Question

A 32-year-old female patient was diagnosed with sickle cell anemia had complicated recurrent hospital admissions with vaso-occlusive crises and chest syndrome. Lab findings showed normochromic, normocytic mild to moderate anemia. Genetic investigations showed lysine was substituted for glutamine acid at position 6 on some chains and valine instead of glutamine at position 6 on other chains.  What anemia does she have and what are the two genetic (base to base changes) point mutations that cause her disease?

Answer 1

Hbs is the predominant form of haemoglobin in sickle cell patient which has a mutation in the beta chain where a glumatic acid residue is substituted for a valine ( hydrophobic) at position 6 of the beta - chain ( non conservative substitution). Homozygous expression of Hbs produces sickle cell disease (50% sickle cells) where the sickled cells are more fragile and have shorter half lives causing chronic hemolytic anemia as well as a Vasco occlusive condition (may be fatal). Also these sickle/ crescent shaped cell get trapped in small blood vessels leading to tissue damage causing various condition leading to a reduced life span.

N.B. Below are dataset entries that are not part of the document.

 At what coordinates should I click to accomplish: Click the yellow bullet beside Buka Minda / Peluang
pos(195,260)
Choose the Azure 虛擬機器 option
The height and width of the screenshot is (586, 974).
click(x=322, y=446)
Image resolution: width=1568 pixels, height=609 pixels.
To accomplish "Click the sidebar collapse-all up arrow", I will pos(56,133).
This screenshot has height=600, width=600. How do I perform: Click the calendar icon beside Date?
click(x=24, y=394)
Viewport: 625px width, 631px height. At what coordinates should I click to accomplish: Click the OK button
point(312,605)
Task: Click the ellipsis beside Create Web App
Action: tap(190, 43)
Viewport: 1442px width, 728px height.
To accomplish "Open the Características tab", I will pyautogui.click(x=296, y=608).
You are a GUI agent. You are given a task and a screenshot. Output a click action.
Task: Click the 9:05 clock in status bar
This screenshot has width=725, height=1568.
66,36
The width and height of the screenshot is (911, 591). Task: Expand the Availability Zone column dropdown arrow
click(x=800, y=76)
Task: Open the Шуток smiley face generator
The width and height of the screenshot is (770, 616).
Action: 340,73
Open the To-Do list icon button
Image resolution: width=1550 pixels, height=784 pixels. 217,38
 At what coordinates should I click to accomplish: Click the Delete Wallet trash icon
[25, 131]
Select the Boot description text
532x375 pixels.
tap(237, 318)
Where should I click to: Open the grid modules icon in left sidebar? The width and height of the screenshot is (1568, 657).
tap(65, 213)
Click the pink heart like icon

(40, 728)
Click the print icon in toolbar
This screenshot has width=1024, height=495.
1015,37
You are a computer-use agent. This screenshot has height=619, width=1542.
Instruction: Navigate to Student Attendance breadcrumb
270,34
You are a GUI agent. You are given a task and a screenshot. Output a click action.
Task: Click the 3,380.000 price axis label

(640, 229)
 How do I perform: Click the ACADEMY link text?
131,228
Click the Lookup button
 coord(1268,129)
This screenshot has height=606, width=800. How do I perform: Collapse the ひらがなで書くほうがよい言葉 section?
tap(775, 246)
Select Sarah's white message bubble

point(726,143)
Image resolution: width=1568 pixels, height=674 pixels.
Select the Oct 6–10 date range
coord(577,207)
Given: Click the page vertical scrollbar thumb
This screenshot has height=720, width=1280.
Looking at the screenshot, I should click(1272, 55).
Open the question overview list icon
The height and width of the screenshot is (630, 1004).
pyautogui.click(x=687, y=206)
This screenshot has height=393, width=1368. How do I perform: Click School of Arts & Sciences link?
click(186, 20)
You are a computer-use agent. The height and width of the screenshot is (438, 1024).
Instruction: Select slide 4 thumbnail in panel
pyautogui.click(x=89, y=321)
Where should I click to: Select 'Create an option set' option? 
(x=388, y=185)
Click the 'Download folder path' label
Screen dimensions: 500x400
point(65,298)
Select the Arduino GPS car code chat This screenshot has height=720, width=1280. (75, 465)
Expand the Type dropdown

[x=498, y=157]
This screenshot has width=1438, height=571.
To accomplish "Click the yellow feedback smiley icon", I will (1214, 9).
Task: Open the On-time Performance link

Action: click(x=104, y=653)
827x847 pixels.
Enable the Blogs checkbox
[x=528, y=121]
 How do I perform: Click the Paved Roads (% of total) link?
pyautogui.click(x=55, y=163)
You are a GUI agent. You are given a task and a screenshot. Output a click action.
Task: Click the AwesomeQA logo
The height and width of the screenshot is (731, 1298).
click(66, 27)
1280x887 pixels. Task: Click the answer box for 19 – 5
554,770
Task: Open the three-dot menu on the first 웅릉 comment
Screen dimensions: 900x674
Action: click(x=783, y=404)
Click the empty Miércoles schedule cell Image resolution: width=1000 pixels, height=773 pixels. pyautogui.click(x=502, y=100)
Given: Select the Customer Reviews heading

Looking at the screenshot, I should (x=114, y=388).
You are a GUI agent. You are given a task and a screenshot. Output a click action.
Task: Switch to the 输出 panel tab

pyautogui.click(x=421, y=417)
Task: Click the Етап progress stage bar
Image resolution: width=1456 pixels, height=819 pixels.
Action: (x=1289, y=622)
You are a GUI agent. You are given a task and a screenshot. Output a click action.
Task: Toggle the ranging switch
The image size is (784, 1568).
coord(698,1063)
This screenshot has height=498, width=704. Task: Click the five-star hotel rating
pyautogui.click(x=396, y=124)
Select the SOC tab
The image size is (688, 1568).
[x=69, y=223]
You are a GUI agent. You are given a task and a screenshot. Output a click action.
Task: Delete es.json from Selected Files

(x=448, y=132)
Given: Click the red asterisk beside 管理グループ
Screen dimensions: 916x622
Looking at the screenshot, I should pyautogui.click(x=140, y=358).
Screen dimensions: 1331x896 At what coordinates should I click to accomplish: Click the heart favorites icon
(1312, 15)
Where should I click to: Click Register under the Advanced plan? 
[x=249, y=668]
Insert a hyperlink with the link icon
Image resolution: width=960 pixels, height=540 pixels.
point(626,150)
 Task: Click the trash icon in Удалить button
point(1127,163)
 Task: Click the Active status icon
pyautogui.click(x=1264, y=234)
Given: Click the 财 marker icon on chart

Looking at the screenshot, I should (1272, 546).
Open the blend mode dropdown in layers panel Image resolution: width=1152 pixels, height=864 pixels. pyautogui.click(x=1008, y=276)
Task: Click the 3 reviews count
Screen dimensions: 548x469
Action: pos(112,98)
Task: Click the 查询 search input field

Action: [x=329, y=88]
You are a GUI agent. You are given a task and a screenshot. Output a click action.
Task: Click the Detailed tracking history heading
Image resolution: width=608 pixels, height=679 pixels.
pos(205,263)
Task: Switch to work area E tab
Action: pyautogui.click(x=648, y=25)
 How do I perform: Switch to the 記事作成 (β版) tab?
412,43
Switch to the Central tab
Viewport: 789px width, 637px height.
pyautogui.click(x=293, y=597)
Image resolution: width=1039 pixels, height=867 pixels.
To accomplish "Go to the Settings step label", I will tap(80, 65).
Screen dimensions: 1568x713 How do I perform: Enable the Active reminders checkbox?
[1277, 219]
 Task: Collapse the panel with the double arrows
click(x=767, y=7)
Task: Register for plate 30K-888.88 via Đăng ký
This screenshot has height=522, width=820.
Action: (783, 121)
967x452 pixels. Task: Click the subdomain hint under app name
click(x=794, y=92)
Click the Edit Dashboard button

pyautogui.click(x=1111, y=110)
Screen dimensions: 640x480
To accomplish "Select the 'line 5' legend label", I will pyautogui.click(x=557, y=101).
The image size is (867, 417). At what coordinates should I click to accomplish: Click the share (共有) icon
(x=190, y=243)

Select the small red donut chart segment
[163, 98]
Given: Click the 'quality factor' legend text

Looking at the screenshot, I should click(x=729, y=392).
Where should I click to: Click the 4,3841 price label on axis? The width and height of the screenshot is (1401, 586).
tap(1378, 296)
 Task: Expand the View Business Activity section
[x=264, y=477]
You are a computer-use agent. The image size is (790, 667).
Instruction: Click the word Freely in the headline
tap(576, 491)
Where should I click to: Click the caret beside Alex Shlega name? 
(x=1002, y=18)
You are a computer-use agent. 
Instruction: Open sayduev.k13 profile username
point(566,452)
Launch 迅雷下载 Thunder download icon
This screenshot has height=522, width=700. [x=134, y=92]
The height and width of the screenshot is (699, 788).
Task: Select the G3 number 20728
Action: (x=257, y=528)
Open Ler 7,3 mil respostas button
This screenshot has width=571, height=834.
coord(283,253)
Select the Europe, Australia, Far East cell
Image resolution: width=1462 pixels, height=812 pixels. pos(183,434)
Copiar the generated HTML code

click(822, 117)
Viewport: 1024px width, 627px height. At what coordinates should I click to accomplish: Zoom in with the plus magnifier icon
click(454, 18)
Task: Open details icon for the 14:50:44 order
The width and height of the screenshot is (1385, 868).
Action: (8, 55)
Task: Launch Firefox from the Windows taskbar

Although the haploid human genome consists of 3 billion nucleotides, changes in even a single base can result in dramatic physiological malfunction.for eg, sickle cell anemia is a disease caused by the smallest of genetic changes.here the alterations of single nucleotide in the gene for the beta chain of the haemoglobin protein ( the oxygen carrying protein that makes blood red) is all it takes to turn a normal haemoglobin gene into sickle cell haemoglobin gene.this single nucleotide change alters only one amino acid in the protein chain but the result are devastating.